The bold museum reflecting a “moonlight” experience of the unseeable

Robert Wright visits the UK's only Faith Museum, in Bishop Auckland, and hears how its funder hopes to inspire reflection on the divine.

Robert is a journalist at the Financial Times.

 

A art installaton showing purple and pink flame-like shapes moving in a darkened room
The Eidolon art installation.

It takes a moment to grow accustomed to walking in the dark of the long, steeply roofed room that houses Mat Collishaw’s art installation Eidolon. But the artwork’s impact is immediate. Two huge, moving images in the middle of the room show a blue iris flower. It is being engulfed by flames but not consumed. Speakers play, in Latin, a story from the Hebrew bible’s Book of Daniel in which three young Jewish men survive being thrown into a fiery furnace for refusing to worship the Babylonian king. The artwork is a rare successful attempt to capture in modern art the essence of Christ’s crucifixion and the Christian tradition of martyrdom, with its roots in earlier Jewish beliefs.

Watch Eidolon

Eidolon is one of the highlights of the UK’s first Faith Museum, a bold project opened on October 7 in Bishop Auckland castle, the historic residence of the Bishops of Durham. The museum forms part of The Auckland Project, a series of initiatives in Bishop Auckland, north-west of Darlington, being funded by Jonathan Ruffer, a Christian and successful City investor. Ruffer’s childhood home was outside nearby Middlesbrough. The new institution aims to tell the story of 6,000 years of faith in Great Britain, starting with the Gainford cup and ring stone. The stone, found 90 years ago 10 miles from Bishop Auckland, may date from as early as 4,000BCE. It features carvings regarded as the earliest evidence of religious practice in Great Britain. 

Jonathan Ruffer.

A man stands in a formal dining room that has traditional paintings on the walls
Jonathan Ruffer, in Bishop Auckland Castle.

Ruffer, however, declines to link the museum’s contents to his own faith or an explicitly Christian message. He insists that he is merely seeking to advance discussion of faith in a society where it is little debated but remains a potent force. In the living room of Castle Lodge, his home in the castle grounds, Ruffer compares the contemporary taboo about religion with the very different mores of the 19th century. 

“Nobody talked about sex in Victorian times,” he says. “It’s impossible to imagine that because the public world was silent on it, it was not as much a guiding force as it is today. I think that’s where faith is now.” 

He adds that the 10-year process of establishing the museum has made it “absolutely apparent” to him why there are no other similar institutions. 

“What is a museum for?” he asks. “It’s to gawp at things and if you think what is the subject matter of a faith museum, it’s God. In whatever form and shape that you believe that God to be, you cannot see that topic.” 

The museum is nevertheless rich in sometimes poignant objects that the curators call “witnesses” of faith. They include the Binchester Ring, a ring with Christian symbols dating from the third century of the Christian era. The ring, found only a mile from the museum, is regarded as the earliest known evidence for Christian practice in Britain. There is a small slate, engraved on one side, that served as an altar for Recusant Roman Catholics while their Church was out in the cold and had to stay hidden during the Reformation years. The slate could be turned over and disguised as a normal roof slate when not in use. The museum has on loan the Bodleian Bowl – a rare example of a ceremonial vessel used by one of England’s Jewish communities before King Edward I expelled the group in 1290.

○ ○ ○ ○ ○

* **TASK TO CARRY OUT**
In the Faith Museum article, which object is regarded as the earliest known evidence for Christian practice in Britain?

* **DATASET RECORDS**
○ ○ ○ ○ ○

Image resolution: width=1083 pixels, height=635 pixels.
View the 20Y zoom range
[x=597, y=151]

○ ○ ○ ○ ○

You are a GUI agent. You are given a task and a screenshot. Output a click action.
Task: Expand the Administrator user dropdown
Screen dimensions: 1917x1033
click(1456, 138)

○ ○ ○ ○ ○

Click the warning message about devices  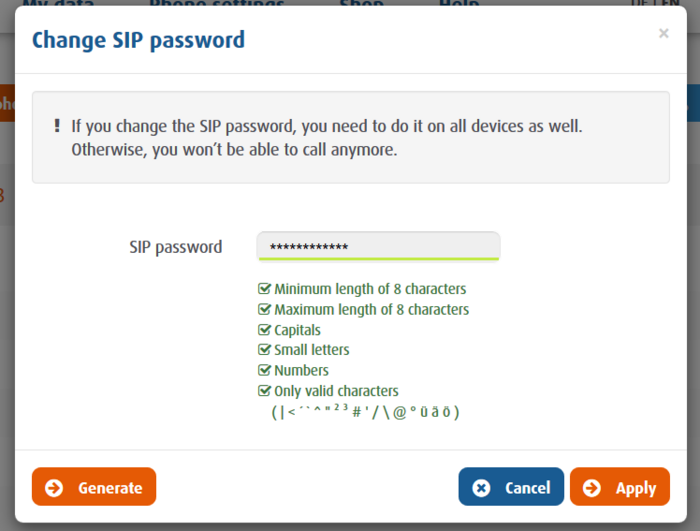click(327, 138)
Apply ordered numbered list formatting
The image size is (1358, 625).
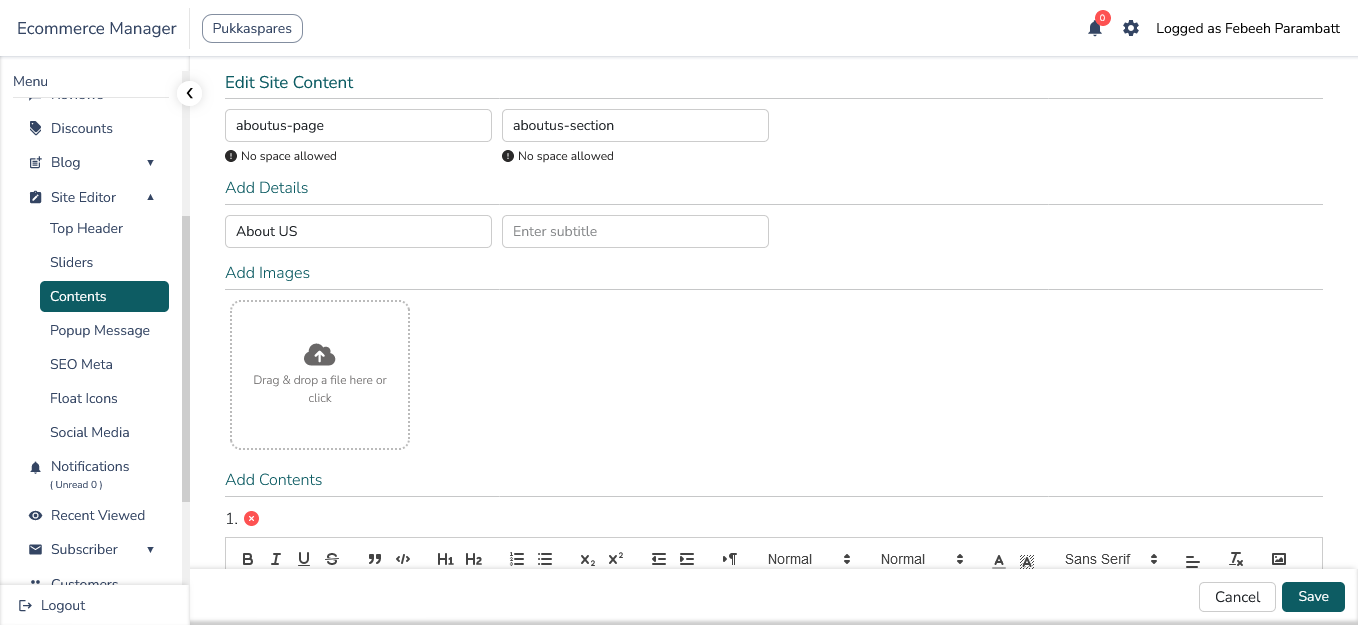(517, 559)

○ ○ ○ ○ ○

* **ANSWER FOR THE TASK**
The Binchester Ring.